« Afin d’amplifier l’effort de résistance et de conquête industrielles nécessaire à l’indépendance nationale et au soutien de l’emploi, les grands programmes technologiques, au premier rang desquels la filière électronique, seront complétés par des actions nouvelles répondant à trois objectifs : contribuer à l’équilibre du commerce extérieur, réaliser des projets de haute technologie capables d’entraîner nos entreprises et de soutenir l’emploi, améliorer les conditions de travail et de vie quotidienne. » (CM. 29 avril 1983 La modernisation industrielle de la France : les actions nouvelles).

Ainsi, deux ans après l’élection de François Mitterrand, la « modernisation industrielle de la France » est lancée pour « soutenir de l’emploi… améliorer les conditions de travail… ». Parmi les actions nouvelles (III) projetées dans le texte intégral les créations d’entreprises et l’innovation, mais jamais les fermetures d’entreprises et la liquidation de branches industrielles entières. « La pleine reconnaissance des droits de ceux qui y travaillent devrait contribuer à ce soutien » est même mise en avant. Que du bonheur : l’art de la communisation d’un gouvernement de gauche dirigé par les socialistes !

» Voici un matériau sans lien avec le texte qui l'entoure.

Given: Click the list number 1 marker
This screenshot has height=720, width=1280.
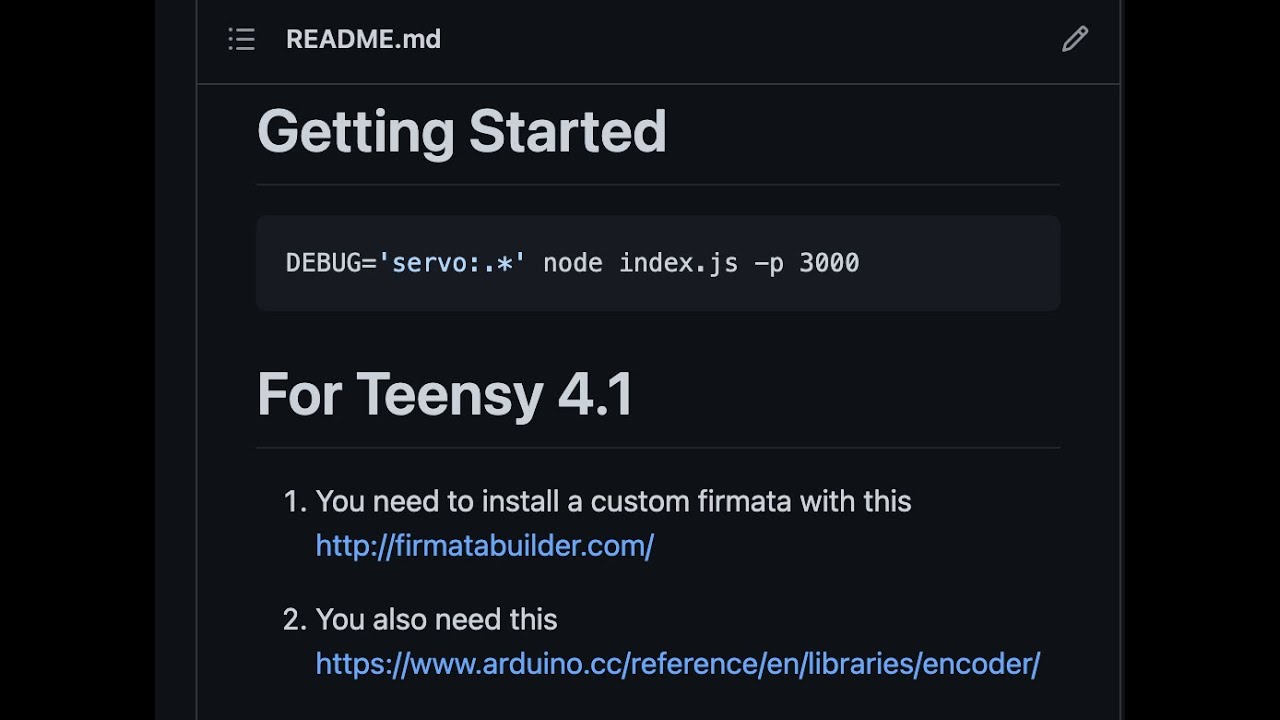Looking at the screenshot, I should click(294, 501).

Le plan d’avril 1983 apparaît déjà comme une « purge », selon le mot de Jacques Delors ministre de l’économie du gouvernement Mauroy sous Mitterrand. La suite ne le dément pas. « Il faut nettoyer notre industrie », explique François Mitterrand à Pierre Mauroy au début d’octobre 1983. Le 5 octobre, la tâche est confiée à Laurent Fabius (l’artisan du dégraissage industriel), qui est passé du Budget à l’Industrie après le départ de Jean-Pierre Chevènement. Le cadre général est fixé aussitôt sous la forme d’une « Charte de la modernisation industrielle ». La « Modernisation industrielle » devient d’ailleurs l’intitulé officiel du ministère occupé par Laurent Fabius. Le 30 janvier 1984, à l’issue d’un séminaire gouvernemental, la traduction concrète en est décidée : 14 « pôles de conversion » sont fixés en Lorraine, dans le Nord, la Loire et les chantiers navals de Méditerranée. La désindustrialisation est engagée. Le plan acier du gouvernement (29 mars 1984) prévoit 20 à 25 000 disparition d’emplois dans la sidérurgie (sur 90 000).

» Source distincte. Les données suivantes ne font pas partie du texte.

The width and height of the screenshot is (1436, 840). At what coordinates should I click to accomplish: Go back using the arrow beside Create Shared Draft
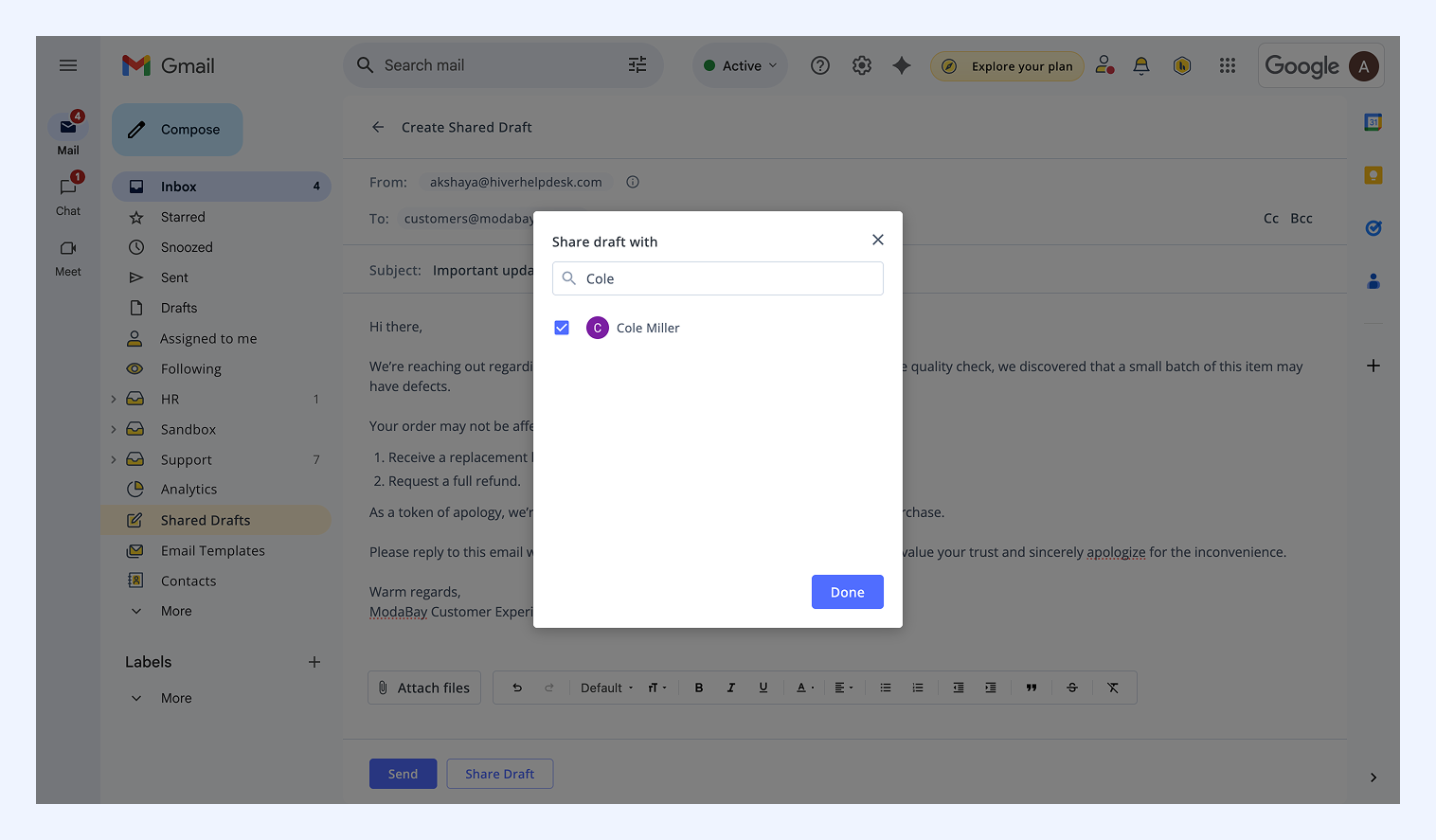coord(378,127)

Mardi 5 février 2002, lors des questions d’actualité, André Gerin député communiste du Rhône est intervenu sur l’avenir de VMC. Il interpellait le gouvernement, le ministre de l’économie et des finances lui a répondu. « La loi de modernisation a ouvert des nouvelles possibilités en matière de droit et de pouvoir pour les salariés. Rendre plus difficiles « les licenciements boursiers » c’est l’article 107 de la loi censuré par le Conseil constitutionnel. La question reste entière pour imposer les moratoires des licenciements, pour défendre l’ambition industrielle de la France et remettre en discussion la loi de modernisation sociale. Toutes les dispositions doivent être prises pour mettre en échec la suppression de 405 emplois et la fermeture de l’usine de Givors. Franck Riboud, en abandonnant le secteur emballage a organisé une véritable escroquerie industrielle ; Danone a empoché 3,5 milliards en créant la filiale BSN GlassPack avec un montage financier spéculatif. Escroquerie avec les fonds de pension de la City Bank de Londres, CVC Capital Partners implanté dans le paradis fiscal du Luxembourg. Ce dossier a eu le feu vert de la Direction du Trésor sous le contrôle de la COB. »

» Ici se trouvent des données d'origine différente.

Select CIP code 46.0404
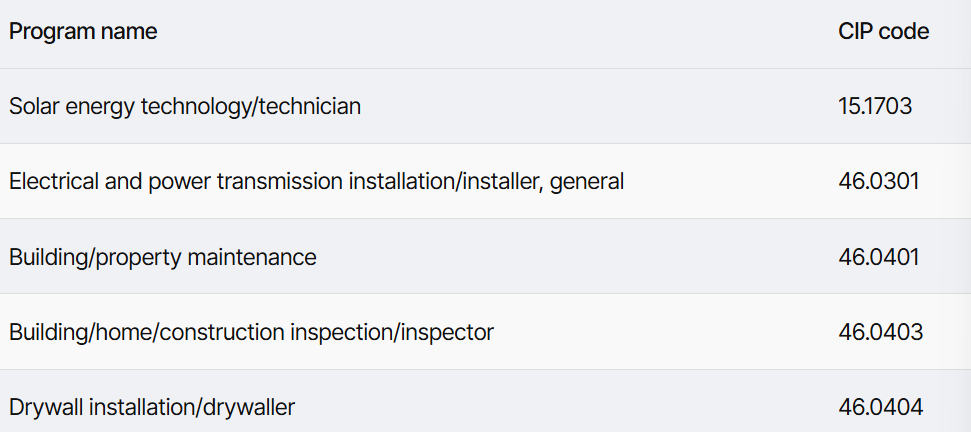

C’est Laurent Fabius qui répond : « comme vous l’avez rappelé le groupe Danone est actionnaire minoritaire de BSN Glass Pack. Les dirigeants sont responsables de la stratégie industrielle… Il y a, vous le savez fort bien, des difficultés du secteur verrier en Europe, mais cela ne justifie en rien une remise en cause unilatérale par BSN d’engagements pris à 1’égard de ses salariés et du Bassin de Givors. C’est dans cet esprit que nous sommes à la disposition des salariés bien sûr, pour le cas échéant s’ils le souhaitent, une rencontre. Nous suivons très attentivement l’ensemble de ce dossier en ayant à l’esprit à la fois sa dimension économique bien sûr, mais d’abord sa dimension sociale ». Le même Laurent Fabius qui vingt ans plus tôt, dans le gouvernement Mauroy, préparait la « modernisation industrielle de la France ». L’accompagnement des restructurations industrielles voulues par les actionnaires afin d’accroître les dividendes et faire monter les cours de bourse.